Abordaż na jednostkę, kontrolę załogi oraz ewakuację ze statku ćwiczyli w środę na Morzu Bałtyckim funkcjonariusze straży granicznej i brzegowej z 15 krajów Unii Europejskiej. Neptun-17 to pierwsze odbywające się w Polsce tak duże międzynarodowe manewry dla służb kontrolnych.
"W ćwiczeniach praktycznych odbywających się w porcie w Kołobrzegu bierze udział 25 funkcjonariuszy służb kontrolnych z 15 krajów Unii Europejskiej" - powiedziała PAP rzeczniczka prasowa Ośrodka Szkolenia Straży Granicznej w Koszalinie kpt. Katarzyna Tomczak.
"Uczestnikami są funkcjonariusze policji, straży granicznej, straży przybrzeżnej, administracji morskiej, którzy na co dzień zajmują się ochroną bezpieczeństwa morskiego" - wyjaśniła. Jak dodała, w manewrach bierze udział także sześciu ekspertów z centrów do spraw terroryzmu z Portugalii, Francji, Grecji, 52 osoby z polskiej straży granicznej oraz 29 studentów Akademii Morskiej w Szczecinie.
Jak zaznaczył mjr Jacek Mierzwa z kołobrzeskiej Straży Granicznej, "celem ćwiczeń na morzu jest nawiązanie współpracy i wzmacnianie roli służb kontrolnych na arenie europejskiej”. "Spotkaliśmy się z funkcjonariuszami z Węgier, Słowacji, Grecji czy Macedonii, którzy opowiadali o swoich doświadczeniach ze służby granicznej. Mamy tutaj okazję do wspólnych ćwiczeń w realnych warunkach morskich, uwzględniając przeciwdziałanie zagrożeniom o charakterze terrorystycznym" - podkreślił.

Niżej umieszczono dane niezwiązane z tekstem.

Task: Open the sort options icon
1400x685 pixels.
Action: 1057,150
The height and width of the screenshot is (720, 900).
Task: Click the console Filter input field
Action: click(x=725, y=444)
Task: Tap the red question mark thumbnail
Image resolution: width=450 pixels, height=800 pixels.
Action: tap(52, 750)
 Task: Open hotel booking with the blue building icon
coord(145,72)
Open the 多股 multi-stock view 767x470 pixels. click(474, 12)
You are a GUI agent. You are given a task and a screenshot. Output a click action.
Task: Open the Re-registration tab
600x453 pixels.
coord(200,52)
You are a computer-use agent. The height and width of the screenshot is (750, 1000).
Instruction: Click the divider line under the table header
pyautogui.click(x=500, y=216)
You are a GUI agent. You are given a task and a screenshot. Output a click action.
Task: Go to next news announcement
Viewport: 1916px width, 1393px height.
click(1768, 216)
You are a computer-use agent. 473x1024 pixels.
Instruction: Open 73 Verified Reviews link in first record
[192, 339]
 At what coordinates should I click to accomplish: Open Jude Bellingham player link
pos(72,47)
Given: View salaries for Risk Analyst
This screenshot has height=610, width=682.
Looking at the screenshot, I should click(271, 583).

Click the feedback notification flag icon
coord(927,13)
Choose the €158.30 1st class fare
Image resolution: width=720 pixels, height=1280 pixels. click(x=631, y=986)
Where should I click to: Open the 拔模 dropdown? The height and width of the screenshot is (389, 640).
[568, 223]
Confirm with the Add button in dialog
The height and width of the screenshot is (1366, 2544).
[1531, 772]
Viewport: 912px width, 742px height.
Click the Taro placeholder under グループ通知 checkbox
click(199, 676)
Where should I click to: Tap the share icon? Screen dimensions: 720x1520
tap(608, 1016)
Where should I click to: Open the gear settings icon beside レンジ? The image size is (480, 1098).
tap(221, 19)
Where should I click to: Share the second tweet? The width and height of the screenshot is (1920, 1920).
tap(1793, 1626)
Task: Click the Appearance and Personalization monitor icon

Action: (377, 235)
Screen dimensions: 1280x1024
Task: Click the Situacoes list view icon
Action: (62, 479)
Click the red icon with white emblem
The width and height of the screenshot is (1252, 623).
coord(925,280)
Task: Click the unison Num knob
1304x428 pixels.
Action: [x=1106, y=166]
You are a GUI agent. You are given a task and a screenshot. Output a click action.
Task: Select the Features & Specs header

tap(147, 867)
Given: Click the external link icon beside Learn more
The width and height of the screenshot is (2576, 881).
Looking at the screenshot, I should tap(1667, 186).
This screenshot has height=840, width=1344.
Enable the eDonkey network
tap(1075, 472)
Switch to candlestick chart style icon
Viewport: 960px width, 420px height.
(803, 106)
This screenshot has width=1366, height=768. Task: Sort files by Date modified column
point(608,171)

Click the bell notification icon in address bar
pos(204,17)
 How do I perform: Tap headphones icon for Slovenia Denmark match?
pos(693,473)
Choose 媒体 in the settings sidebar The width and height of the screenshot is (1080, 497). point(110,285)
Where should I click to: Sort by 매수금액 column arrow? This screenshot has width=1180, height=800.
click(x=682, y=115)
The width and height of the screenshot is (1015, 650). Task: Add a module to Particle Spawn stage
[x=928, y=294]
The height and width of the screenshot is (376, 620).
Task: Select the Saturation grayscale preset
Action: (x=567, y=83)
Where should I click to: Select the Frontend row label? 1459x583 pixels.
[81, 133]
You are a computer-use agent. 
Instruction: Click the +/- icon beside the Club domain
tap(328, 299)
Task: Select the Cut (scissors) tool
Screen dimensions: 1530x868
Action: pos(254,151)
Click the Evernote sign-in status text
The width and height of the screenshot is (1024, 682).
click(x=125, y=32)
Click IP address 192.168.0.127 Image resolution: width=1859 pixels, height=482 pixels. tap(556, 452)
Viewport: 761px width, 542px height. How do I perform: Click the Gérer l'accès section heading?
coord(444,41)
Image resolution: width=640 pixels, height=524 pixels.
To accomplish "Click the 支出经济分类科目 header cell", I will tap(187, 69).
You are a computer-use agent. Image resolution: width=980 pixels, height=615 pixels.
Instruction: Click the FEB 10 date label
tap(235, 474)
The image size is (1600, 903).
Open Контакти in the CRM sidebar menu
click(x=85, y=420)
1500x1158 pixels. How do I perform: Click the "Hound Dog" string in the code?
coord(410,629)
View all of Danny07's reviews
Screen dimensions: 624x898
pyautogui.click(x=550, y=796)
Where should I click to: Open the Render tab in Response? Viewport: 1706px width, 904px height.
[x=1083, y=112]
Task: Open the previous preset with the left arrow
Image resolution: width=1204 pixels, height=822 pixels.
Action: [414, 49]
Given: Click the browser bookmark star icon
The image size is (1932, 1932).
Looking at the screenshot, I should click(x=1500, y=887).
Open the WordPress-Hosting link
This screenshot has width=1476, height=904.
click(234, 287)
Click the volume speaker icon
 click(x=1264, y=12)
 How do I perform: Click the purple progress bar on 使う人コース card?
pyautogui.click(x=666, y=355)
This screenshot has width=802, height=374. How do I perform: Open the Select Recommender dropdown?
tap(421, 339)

"Scenariusz ćwiczenia zakładał, że grupa kontrolna po odprawie wejdzie na łódź straży granicznej, skąd bezpiecznie zostanie wysadzona jako grupa abordażowa" - powiedział jeden z ekspertów Cezary Jóźwiak. "Dokonali oni przeszukania statku, sprawdzenia załogi. W tym samym czasie w maszynowni został ogłoszony alarm pożaru, więc musieli przeorganizować się i przystąpić do ewakuacji razem z załogą. Wszyscy byli ubrani w kamizelki i hełmy, mieli radiostacje". Dodał, że pogoda była odpowiednia do ćwiczeń: stan morza wynosił 3 do 4, półtora metra fali, były wiatr i deszcz.
Jóźwiak zaznaczył, że dzięki tym praktycznym ćwiczeniom uda się podnieść funkcjonariuszom umiejętności bezpiecznego przeszukiwania statku. "Widać, że w różnych krajach są różne procedury i różne zadania stawiane są przed grupą kontrolną. Po ćwiczeniach omawiamy wspólne założenia, które chcielibyśmy wprowadzić jako jednolitą procedurę czyli zestaw zasad, które obowiązywałyby we wszystkich krajach Unii Europejskiej. Chciałbym, aby w przyszłości można było szkolić funkcjonariuszy według podobnego systemu, aby mogli razem bezpiecznie współpracować" - wyjaśnił ekspert.
Manewry trwające od 22 do 25 maja na wodach Portu Kołobrzeg odbywają się w ramach partnerstwa z Agendą Unii Europejskiej ds. Szkolenia w Dziedzinie Ścigania (CEPOL).